### Supplied entries
++++
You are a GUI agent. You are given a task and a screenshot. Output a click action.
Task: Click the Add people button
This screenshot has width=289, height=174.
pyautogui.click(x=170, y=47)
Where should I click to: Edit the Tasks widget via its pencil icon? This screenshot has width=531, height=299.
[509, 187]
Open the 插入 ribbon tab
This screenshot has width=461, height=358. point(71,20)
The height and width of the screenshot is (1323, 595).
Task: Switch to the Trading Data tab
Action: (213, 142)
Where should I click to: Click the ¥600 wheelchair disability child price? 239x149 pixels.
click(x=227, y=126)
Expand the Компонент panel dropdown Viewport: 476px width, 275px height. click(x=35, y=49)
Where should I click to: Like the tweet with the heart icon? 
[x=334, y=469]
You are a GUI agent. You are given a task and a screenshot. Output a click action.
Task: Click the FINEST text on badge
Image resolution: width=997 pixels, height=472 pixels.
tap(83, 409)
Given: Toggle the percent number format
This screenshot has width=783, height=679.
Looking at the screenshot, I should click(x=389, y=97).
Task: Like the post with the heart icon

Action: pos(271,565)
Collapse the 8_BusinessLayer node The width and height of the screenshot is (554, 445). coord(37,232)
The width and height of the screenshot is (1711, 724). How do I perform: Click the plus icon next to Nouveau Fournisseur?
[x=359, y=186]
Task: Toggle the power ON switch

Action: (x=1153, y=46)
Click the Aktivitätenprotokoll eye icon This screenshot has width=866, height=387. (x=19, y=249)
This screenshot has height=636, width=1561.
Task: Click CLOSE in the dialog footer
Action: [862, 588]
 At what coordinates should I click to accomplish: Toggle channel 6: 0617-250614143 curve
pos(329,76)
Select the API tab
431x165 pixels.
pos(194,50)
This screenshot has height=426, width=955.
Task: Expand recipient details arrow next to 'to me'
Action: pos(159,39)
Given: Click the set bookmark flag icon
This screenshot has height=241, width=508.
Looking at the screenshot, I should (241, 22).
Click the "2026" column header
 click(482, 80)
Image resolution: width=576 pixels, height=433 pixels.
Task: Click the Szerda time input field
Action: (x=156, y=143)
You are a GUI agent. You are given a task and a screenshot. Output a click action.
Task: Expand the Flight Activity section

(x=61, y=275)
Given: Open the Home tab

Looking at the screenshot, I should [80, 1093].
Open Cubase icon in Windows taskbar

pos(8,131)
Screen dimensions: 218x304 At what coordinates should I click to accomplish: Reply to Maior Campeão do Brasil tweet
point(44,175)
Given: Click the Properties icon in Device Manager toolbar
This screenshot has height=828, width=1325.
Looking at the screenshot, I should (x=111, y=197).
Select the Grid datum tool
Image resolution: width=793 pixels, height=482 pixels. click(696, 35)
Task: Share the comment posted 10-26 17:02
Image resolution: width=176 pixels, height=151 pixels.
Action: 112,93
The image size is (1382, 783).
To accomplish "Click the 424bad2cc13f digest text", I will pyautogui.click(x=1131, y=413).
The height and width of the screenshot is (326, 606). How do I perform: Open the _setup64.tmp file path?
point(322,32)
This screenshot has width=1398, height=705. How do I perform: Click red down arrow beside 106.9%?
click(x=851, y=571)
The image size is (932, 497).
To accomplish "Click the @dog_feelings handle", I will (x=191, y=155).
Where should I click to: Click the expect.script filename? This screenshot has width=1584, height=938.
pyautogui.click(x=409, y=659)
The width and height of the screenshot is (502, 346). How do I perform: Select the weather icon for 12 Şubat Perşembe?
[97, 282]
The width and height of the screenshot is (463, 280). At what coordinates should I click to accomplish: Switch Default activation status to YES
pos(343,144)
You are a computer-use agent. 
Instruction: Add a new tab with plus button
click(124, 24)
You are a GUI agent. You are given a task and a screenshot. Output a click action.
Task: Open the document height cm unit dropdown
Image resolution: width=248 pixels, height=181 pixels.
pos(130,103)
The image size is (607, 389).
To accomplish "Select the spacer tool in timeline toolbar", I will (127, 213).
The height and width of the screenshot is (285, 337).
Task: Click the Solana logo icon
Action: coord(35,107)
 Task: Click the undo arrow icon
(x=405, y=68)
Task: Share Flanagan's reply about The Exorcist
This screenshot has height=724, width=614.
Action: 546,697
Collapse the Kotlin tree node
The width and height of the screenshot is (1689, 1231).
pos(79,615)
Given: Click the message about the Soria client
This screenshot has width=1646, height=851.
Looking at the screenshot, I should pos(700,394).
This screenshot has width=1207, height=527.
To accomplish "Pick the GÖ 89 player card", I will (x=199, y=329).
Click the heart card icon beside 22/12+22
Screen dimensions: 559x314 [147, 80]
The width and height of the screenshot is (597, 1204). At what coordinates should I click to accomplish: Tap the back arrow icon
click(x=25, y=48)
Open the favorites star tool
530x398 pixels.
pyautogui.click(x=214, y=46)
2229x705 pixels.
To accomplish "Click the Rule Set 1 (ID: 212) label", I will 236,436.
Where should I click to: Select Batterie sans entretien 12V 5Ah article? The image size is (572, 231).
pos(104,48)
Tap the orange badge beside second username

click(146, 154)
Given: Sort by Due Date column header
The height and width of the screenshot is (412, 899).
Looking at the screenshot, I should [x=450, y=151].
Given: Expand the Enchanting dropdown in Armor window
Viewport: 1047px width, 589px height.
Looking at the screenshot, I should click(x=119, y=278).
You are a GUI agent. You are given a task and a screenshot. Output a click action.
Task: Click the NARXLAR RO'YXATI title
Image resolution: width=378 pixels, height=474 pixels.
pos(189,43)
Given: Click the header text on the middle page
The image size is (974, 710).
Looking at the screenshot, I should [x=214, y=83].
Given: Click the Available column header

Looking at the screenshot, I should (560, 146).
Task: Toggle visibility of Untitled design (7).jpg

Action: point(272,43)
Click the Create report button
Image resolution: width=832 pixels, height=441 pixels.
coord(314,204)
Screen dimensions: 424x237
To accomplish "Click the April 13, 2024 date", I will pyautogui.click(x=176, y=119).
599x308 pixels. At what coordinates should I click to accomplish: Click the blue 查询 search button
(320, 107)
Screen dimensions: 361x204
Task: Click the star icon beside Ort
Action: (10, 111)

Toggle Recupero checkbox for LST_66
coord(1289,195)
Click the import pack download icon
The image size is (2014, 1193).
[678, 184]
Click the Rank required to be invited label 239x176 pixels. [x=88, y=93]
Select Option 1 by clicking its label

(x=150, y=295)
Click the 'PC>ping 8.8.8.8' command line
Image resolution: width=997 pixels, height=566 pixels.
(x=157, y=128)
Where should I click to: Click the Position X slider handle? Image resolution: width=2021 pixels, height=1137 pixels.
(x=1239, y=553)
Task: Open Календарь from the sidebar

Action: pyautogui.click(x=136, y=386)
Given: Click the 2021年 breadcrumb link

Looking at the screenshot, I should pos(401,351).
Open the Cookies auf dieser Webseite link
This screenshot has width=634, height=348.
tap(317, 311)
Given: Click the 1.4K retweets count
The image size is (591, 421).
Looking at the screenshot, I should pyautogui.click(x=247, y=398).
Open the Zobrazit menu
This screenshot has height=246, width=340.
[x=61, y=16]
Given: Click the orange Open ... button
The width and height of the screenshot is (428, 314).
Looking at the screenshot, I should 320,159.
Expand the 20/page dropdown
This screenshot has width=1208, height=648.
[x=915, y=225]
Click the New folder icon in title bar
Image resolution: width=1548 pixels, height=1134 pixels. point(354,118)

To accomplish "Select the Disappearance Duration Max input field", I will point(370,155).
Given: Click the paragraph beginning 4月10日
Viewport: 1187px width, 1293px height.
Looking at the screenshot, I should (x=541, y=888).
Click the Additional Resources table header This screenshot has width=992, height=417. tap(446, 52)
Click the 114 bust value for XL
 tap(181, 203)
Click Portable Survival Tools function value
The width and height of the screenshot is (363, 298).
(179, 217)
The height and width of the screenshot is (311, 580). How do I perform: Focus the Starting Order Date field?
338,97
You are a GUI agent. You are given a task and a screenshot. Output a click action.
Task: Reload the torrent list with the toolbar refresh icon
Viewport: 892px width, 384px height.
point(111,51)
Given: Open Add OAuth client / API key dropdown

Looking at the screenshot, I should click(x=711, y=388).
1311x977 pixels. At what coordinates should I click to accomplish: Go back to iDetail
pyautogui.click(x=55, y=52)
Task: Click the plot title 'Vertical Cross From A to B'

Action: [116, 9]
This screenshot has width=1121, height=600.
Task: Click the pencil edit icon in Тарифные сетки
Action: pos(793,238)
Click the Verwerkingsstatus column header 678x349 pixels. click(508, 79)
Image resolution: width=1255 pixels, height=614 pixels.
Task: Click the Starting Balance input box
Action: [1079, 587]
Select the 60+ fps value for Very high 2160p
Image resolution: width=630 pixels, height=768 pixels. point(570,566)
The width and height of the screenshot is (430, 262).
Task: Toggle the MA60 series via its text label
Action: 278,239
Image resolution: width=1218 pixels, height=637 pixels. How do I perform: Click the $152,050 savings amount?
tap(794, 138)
++++
Write out the entries from the line containing "The image size is (1382, 783)." to the line containing "click(x=851, y=571)", including both of those lines.

### Response
The image size is (1382, 783).
To accomplish "Click the 424bad2cc13f digest text", I will pyautogui.click(x=1131, y=413).
The height and width of the screenshot is (326, 606). How do I perform: Open the _setup64.tmp file path?
point(322,32)
This screenshot has width=1398, height=705. How do I perform: Click red down arrow beside 106.9%?
click(x=851, y=571)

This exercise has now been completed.